[Collected data entries]
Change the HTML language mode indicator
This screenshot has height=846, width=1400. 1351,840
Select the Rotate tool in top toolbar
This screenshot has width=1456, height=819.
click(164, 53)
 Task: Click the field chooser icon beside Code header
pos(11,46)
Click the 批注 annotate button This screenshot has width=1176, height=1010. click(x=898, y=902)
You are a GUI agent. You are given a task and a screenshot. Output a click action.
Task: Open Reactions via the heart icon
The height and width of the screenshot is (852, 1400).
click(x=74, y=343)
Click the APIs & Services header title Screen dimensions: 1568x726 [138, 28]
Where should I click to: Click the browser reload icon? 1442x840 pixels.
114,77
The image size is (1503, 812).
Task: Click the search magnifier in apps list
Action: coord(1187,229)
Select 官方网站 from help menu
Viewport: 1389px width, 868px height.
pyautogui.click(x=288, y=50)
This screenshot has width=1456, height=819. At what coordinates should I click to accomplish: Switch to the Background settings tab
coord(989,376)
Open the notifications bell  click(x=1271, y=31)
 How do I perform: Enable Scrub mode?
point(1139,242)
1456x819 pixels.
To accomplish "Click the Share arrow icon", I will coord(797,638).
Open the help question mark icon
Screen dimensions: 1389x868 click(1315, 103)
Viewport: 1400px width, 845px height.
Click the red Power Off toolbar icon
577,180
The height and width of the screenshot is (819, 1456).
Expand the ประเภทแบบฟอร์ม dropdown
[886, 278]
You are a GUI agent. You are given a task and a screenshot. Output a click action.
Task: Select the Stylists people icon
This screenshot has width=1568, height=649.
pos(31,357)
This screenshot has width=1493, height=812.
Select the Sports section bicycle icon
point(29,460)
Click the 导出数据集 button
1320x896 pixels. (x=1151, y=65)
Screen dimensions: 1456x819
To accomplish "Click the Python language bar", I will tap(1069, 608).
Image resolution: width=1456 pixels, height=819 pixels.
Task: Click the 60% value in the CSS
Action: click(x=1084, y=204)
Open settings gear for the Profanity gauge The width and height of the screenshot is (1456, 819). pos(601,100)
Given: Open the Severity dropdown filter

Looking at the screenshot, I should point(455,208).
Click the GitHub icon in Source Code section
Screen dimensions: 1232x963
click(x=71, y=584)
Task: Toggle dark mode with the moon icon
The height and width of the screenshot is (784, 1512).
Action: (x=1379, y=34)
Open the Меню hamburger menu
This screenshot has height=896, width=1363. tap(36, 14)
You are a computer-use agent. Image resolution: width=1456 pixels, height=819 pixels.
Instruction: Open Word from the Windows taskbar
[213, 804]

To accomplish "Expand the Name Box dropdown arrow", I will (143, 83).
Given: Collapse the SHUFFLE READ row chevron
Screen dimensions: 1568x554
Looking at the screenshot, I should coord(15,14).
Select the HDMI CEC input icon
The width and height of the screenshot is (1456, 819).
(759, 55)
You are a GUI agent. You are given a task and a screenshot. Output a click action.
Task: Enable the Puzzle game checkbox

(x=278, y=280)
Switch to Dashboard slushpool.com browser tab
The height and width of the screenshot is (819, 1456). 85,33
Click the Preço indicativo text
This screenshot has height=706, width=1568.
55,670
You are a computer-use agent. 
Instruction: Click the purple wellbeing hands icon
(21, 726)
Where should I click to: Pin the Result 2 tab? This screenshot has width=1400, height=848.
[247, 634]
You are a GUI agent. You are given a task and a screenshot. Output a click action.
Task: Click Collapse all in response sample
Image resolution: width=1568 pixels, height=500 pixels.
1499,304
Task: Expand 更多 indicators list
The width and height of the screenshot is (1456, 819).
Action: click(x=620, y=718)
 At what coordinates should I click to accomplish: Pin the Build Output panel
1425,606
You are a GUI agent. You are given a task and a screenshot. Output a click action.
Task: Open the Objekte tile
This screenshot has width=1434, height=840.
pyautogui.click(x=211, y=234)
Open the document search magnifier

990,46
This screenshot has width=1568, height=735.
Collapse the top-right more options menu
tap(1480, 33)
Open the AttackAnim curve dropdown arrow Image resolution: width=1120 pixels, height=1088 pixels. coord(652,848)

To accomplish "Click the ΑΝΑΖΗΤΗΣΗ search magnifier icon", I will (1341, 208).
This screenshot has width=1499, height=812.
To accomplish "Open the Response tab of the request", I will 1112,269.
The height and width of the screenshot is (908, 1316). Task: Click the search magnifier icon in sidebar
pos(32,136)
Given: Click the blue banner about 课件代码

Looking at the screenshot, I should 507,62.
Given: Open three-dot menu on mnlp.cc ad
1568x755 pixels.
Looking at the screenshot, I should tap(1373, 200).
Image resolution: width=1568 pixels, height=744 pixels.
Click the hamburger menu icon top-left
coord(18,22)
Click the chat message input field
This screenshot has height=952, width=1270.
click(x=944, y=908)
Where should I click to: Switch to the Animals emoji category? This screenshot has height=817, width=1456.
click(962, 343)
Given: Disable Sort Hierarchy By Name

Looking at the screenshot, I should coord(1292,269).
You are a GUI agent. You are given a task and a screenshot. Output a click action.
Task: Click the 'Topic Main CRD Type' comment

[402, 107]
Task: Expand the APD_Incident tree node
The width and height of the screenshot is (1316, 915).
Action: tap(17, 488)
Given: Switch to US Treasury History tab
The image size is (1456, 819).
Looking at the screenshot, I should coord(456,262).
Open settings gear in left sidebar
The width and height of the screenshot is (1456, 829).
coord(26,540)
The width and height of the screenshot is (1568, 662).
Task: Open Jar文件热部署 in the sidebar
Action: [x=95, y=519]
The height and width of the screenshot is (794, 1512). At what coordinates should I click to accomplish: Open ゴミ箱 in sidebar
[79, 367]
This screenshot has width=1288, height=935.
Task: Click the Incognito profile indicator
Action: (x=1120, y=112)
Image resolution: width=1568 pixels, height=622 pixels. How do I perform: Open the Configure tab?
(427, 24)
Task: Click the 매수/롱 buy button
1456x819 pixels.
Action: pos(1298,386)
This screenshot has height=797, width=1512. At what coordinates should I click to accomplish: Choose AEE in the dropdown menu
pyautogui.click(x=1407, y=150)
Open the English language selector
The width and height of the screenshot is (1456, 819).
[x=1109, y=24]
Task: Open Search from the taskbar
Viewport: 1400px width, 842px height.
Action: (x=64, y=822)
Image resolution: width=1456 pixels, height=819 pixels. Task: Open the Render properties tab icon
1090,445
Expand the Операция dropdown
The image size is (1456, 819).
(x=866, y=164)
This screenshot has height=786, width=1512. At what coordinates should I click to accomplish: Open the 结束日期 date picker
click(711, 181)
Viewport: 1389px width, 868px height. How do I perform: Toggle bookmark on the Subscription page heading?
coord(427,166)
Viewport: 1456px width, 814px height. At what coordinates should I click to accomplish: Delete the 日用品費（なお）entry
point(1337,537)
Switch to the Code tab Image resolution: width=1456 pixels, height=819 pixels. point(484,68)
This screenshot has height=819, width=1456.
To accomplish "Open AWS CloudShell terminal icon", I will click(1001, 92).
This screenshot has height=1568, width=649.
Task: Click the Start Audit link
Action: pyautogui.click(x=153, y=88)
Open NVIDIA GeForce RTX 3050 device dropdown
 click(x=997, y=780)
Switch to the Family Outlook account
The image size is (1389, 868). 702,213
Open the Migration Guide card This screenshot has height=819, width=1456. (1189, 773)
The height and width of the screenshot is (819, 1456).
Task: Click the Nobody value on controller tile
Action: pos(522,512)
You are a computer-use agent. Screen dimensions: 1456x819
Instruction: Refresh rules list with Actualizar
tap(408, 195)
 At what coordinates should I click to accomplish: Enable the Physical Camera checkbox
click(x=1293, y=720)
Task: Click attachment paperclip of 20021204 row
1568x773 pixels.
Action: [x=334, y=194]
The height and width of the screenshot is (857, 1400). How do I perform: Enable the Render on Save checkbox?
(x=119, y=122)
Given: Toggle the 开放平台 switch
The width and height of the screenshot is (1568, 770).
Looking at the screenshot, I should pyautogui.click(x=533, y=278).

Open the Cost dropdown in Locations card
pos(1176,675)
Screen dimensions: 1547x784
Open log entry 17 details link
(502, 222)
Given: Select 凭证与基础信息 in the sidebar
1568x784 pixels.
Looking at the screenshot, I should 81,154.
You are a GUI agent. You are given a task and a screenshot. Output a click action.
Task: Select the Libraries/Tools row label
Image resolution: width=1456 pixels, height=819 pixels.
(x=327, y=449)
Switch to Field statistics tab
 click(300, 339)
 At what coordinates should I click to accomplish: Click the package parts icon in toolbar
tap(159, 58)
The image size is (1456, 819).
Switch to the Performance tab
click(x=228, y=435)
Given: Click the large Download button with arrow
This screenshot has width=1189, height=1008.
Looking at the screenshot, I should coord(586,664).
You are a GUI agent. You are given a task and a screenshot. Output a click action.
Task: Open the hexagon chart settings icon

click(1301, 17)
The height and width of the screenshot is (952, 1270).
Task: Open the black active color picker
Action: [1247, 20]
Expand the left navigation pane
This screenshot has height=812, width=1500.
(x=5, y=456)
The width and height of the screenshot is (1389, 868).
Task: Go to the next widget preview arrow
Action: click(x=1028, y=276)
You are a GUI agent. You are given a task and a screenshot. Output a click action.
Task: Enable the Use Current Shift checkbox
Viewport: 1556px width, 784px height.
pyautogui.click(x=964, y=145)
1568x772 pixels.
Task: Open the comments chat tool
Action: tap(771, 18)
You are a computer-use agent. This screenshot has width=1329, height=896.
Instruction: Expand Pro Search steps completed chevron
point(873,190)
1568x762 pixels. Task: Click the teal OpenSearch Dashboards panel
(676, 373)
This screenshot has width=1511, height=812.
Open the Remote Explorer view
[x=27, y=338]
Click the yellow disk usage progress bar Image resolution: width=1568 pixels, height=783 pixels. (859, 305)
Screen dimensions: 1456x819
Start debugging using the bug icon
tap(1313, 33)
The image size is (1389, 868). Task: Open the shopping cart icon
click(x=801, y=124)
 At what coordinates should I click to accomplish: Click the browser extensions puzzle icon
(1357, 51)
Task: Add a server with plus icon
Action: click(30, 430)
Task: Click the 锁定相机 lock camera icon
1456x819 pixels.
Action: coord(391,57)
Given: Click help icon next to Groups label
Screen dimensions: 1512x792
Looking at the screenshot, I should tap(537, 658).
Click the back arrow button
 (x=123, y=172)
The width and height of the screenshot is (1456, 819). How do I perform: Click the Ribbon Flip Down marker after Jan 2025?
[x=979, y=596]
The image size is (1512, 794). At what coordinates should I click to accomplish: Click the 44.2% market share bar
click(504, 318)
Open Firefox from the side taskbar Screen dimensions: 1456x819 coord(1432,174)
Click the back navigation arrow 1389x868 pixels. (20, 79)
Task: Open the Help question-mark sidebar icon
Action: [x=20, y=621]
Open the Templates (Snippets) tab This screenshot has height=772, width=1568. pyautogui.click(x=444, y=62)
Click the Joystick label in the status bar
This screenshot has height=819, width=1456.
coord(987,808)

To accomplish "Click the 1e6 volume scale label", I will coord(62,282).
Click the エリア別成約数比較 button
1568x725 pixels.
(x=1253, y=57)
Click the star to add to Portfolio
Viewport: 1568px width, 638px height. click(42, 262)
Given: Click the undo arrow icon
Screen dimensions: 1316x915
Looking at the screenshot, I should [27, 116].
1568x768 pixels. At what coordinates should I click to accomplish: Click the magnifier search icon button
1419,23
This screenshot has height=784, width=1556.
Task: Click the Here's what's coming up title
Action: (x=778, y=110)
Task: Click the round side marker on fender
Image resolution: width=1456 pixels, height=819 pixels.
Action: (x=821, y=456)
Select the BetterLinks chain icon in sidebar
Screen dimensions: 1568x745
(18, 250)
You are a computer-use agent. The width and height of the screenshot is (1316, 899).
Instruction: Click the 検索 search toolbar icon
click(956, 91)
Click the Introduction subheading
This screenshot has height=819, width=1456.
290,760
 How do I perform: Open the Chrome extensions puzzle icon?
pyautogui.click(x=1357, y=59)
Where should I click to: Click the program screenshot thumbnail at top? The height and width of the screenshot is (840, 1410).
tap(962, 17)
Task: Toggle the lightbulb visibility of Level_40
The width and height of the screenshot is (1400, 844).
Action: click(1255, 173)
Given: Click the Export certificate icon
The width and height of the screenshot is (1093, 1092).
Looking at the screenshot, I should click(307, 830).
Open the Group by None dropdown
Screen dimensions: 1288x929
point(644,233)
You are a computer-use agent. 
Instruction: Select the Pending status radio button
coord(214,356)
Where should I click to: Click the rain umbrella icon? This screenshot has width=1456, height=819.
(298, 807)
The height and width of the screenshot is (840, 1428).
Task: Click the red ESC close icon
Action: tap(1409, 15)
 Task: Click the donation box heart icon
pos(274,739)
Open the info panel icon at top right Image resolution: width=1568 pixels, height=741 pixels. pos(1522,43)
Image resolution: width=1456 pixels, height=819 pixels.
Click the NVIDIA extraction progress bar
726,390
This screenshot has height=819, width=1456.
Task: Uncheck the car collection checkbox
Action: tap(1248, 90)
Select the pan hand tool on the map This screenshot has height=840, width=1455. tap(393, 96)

**Exercise aim:** Using the records above, gather all lines where the string "computer" is present.

**Solution to the problem:**
You are a computer-use agent. Image resolution: width=1456 pixels, height=819 pixels.
You are a computer-use agent. 
You are a computer-use agent. Screen dimensions: 1456x819
You are a computer-use agent. This screenshot has width=1329, height=896.
You are a computer-use agent. The width and height of the screenshot is (1316, 899).
You are a computer-use agent. 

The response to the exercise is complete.